Python Python wakatime Open Source? Yes!

Course: CIVIL-459 Deep Learning for Autonomous Vehicles

Teacher: Alexandre Alahi

Assistants: Parth Kothari, George Adaimi

Students: Maxime Gardoni, Anthony Guinchard, Robert Pieniuta

PyTorch implementation of the paper Human Trajectory Forecasting in Crowds: A Deep Learning Perspective.

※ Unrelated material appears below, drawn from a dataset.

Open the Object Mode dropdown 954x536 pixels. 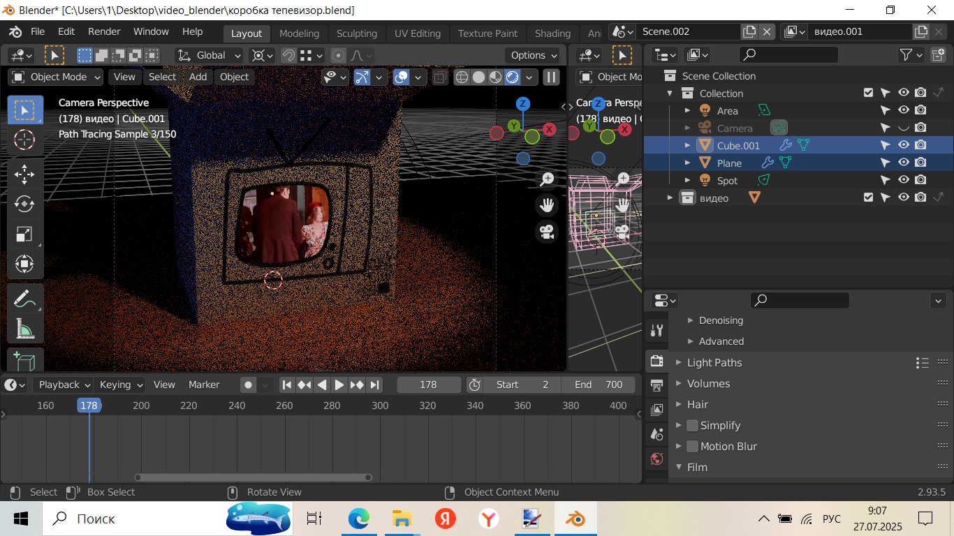pyautogui.click(x=56, y=77)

This project is conducted in the frame of the EPFL course CIVIL-459 Deep Learning for Autonomous Vehicles. It is forked from the original TrajNet++ repository elaborated by VITA lab from EPFL.

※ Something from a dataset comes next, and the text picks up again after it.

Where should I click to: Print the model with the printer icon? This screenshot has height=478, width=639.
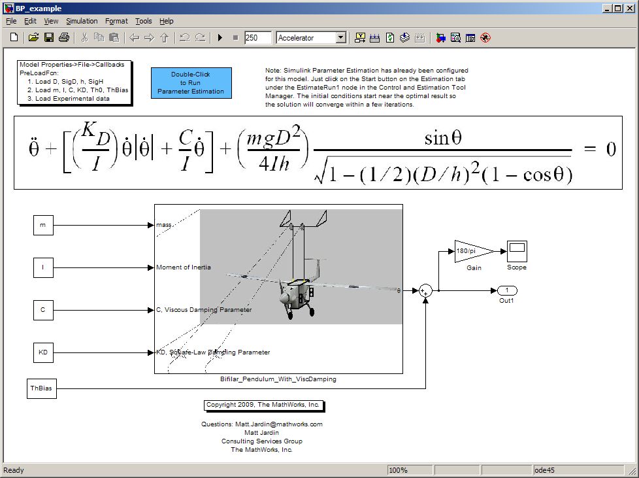click(x=63, y=38)
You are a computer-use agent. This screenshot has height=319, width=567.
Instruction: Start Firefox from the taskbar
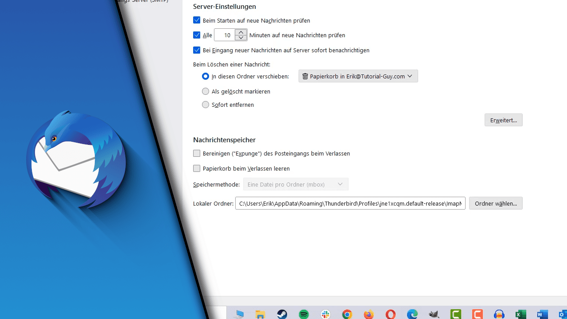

TrajNet++ is a large scale interaction-centric trajectory forecasting benchmark comprising explicit agent-agent scenarios. The framework provides proper indexing of trajectories by defining a hierarchy of trajectory categorization. In addition, it provides an extensive evaluation system to test the gathered methods for a fair comparison. In the evaluation, the framework goes beyond the standard distance-based metrics and introduces novel metrics that measure the capability of a model to emulate pedestrian behavior in crowds. Finally, TrajNet++ provides code implementations of > 10 popular human trajectory forecasting baselines.

Table of contents

  1. Milestone 1: Getting Started

      1.1 Visualizations

      1.2 Qualitative evaluation

  1. Milestone 2: Implementing Social Contrastive Learning

      2.1 Spatial sampling

      2.2 Contrastive learning implementation

      2.3 Training

      2.4 Results

      2.5 Observations

  1. Milestone 3: Multimodal Prediction & TrajNet++ Challenge

      3.1 Implementation details

      3.2 Results

      3.3 Conclusion

ᐅ Milestone 1: Getting Started

The purpose of this first milestone is to get used to work with the TrajNet++ framework and its command line interface for training and evaluating models.

1) Visualizations

Visualizations of 3 test scenes qualitatively comparing outputs of the Vanilla model and D-Grid model both trained during 2 epochs:

Those 3 visualizations clearly demonstrate the superiority of the D-Grid model over the Vanilla one in terms of both Average Displacement Error (ADE) and Final Displacement Error (FDE) already for only 2 epochs of training.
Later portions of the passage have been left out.